• [What you have to do]: Copy out every one of the following rows word for word.

···

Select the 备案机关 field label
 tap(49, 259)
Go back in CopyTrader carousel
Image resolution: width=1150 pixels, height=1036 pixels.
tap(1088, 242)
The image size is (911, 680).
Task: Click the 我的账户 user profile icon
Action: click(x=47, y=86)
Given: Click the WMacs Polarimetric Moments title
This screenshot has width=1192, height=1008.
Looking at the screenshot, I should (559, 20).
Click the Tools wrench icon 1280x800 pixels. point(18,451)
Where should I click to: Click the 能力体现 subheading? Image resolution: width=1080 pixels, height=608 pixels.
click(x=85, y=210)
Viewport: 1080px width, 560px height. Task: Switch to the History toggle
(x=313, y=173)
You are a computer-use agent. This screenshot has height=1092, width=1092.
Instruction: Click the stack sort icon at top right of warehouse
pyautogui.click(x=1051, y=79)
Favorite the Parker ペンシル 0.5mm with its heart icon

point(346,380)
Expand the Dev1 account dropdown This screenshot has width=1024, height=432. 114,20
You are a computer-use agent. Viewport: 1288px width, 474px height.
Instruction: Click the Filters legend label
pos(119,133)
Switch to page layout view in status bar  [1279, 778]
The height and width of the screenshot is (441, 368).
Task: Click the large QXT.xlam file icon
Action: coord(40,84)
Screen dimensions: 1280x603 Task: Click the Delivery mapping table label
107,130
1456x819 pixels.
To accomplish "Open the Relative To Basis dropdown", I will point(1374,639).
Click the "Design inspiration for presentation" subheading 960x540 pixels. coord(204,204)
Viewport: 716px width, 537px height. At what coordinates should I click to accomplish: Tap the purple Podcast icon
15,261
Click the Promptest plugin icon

···

• [Result of the exercise]:
Select the 备案机关 field label
 tap(49, 259)
Go back in CopyTrader carousel
Image resolution: width=1150 pixels, height=1036 pixels.
tap(1088, 242)
The image size is (911, 680).
Task: Click the 我的账户 user profile icon
Action: click(x=47, y=86)
Given: Click the WMacs Polarimetric Moments title
This screenshot has width=1192, height=1008.
Looking at the screenshot, I should (559, 20).
Click the Tools wrench icon 1280x800 pixels. point(18,451)
Where should I click to: Click the 能力体现 subheading? Image resolution: width=1080 pixels, height=608 pixels.
click(x=85, y=210)
Viewport: 1080px width, 560px height. Task: Switch to the History toggle
(x=313, y=173)
You are a computer-use agent. This screenshot has height=1092, width=1092.
Instruction: Click the stack sort icon at top right of warehouse
pyautogui.click(x=1051, y=79)
Favorite the Parker ペンシル 0.5mm with its heart icon

point(346,380)
Expand the Dev1 account dropdown This screenshot has width=1024, height=432. 114,20
You are a computer-use agent. Viewport: 1288px width, 474px height.
Instruction: Click the Filters legend label
pos(119,133)
Switch to page layout view in status bar  [1279, 778]
The height and width of the screenshot is (441, 368).
Task: Click the large QXT.xlam file icon
Action: coord(40,84)
Screen dimensions: 1280x603 Task: Click the Delivery mapping table label
107,130
1456x819 pixels.
To accomplish "Open the Relative To Basis dropdown", I will point(1374,639).
Click the "Design inspiration for presentation" subheading 960x540 pixels. coord(204,204)
Viewport: 716px width, 537px height. At what coordinates should I click to accomplish: Tap the purple Podcast icon
15,261
Click the Promptest plugin icon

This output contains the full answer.